==== Dataset extract ====

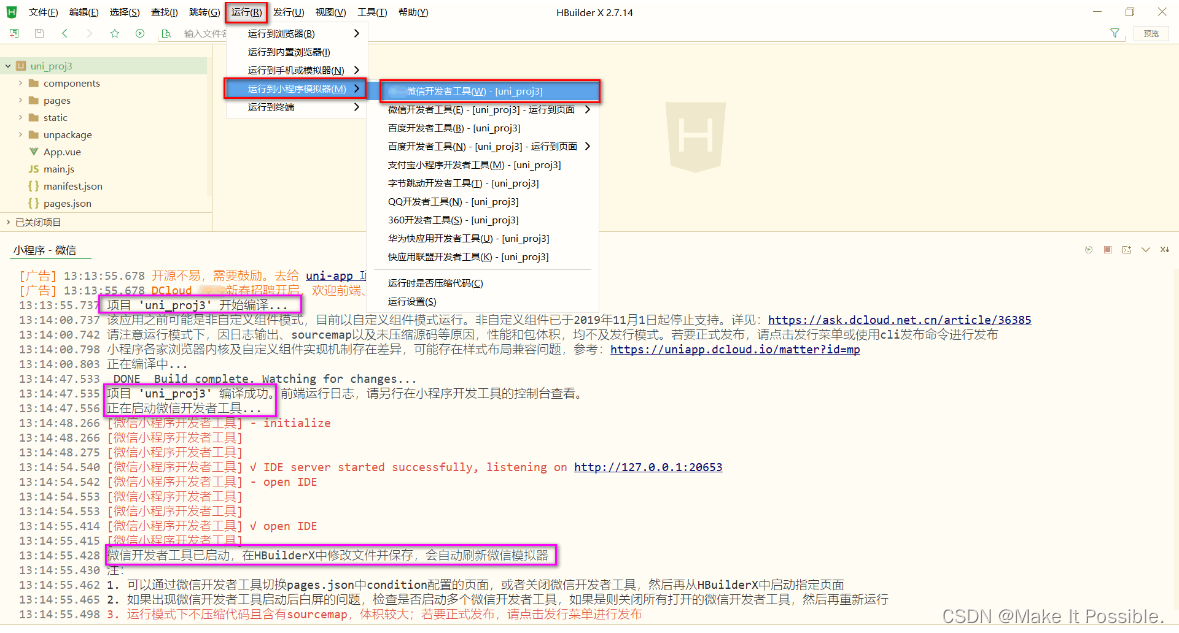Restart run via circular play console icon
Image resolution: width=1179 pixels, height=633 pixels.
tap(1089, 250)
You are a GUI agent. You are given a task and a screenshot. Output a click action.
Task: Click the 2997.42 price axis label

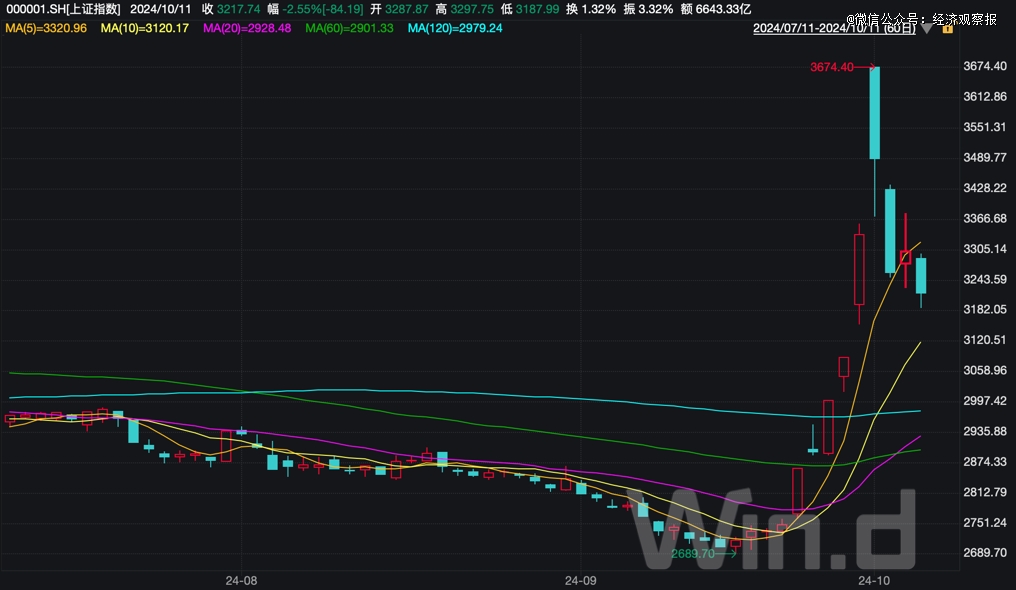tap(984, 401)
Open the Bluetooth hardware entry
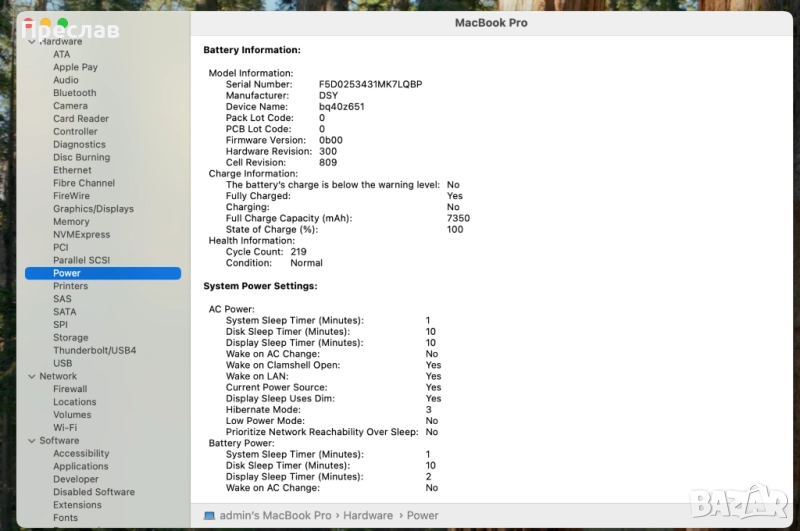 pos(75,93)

====

The problem -
Starting at the line that contains "You are a GUI", please write out each line through the last line of the data, both ends included, and keep pictures out of the copy.

Solved problem -
You are a GUI agent. You are given a task and a screenshot. Output a click action.
Task: Click the 2997.42 price axis label

tap(984, 401)
Open the Bluetooth hardware entry
 pos(75,93)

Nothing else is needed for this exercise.